Dane o słowach i położeniu obiektów

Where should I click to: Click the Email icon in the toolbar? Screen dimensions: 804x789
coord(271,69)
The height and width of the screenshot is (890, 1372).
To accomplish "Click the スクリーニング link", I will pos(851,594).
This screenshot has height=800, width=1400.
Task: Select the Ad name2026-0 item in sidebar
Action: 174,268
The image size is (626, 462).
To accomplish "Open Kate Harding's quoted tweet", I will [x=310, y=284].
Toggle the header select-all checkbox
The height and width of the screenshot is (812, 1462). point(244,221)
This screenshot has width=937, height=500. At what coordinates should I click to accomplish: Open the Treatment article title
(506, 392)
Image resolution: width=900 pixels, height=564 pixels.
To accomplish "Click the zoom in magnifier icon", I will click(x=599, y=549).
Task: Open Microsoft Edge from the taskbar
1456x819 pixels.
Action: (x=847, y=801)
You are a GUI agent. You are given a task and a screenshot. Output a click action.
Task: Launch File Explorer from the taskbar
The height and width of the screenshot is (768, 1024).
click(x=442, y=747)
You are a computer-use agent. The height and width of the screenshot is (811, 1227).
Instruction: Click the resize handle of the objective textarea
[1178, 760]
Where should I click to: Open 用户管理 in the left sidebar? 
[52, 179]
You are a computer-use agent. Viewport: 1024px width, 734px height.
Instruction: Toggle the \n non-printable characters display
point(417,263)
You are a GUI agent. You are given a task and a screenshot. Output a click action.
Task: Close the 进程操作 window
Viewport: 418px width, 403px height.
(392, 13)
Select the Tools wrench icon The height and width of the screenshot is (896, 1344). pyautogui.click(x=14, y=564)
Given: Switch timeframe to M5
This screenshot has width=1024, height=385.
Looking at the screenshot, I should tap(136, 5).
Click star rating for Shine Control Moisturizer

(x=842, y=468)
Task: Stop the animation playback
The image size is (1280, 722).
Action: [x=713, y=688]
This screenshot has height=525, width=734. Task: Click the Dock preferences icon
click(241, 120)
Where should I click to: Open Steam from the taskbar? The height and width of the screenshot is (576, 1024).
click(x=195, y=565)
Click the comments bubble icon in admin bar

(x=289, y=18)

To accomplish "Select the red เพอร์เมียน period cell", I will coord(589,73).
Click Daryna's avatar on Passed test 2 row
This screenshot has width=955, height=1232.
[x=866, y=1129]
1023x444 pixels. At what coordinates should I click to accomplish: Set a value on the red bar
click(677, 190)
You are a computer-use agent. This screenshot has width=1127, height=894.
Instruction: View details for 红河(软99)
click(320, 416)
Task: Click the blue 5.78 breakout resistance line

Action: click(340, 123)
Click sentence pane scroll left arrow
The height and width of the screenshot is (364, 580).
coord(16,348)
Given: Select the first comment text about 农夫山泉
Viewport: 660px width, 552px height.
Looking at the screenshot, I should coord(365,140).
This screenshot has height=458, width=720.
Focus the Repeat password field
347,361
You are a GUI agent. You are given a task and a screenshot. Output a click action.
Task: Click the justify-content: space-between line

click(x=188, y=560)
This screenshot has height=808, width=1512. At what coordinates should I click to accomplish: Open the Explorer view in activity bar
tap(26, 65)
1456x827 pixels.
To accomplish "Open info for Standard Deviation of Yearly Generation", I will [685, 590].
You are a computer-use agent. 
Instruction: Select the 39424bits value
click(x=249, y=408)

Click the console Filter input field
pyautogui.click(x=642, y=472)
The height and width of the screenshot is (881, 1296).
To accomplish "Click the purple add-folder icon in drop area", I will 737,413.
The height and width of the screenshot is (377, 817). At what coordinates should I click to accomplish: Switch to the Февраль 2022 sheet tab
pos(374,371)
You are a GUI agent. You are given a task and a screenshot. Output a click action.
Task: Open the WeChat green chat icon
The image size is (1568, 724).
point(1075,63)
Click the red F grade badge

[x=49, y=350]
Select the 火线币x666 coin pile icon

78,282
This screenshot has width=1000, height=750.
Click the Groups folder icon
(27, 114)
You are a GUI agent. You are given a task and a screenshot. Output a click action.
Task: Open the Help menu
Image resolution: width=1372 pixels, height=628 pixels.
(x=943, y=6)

Cel zadania
Zamień „taskbar” na „panel” we wszystkich wierszach od tego, który zawiera „Image resolution: width=900”, aż po ten, który zawiera „click(x=442, y=747)”, i podaj tylko te wiersze z tą jedną zmianą.

Odpowiedź
Image resolution: width=900 pixels, height=564 pixels.
To accomplish "Click the zoom in magnifier icon", I will click(x=599, y=549).
Task: Open Microsoft Edge from the panel
1456x819 pixels.
Action: (x=847, y=801)
You are a GUI agent. You are given a task and a screenshot. Output a click action.
Task: Launch File Explorer from the panel
The height and width of the screenshot is (768, 1024).
click(x=442, y=747)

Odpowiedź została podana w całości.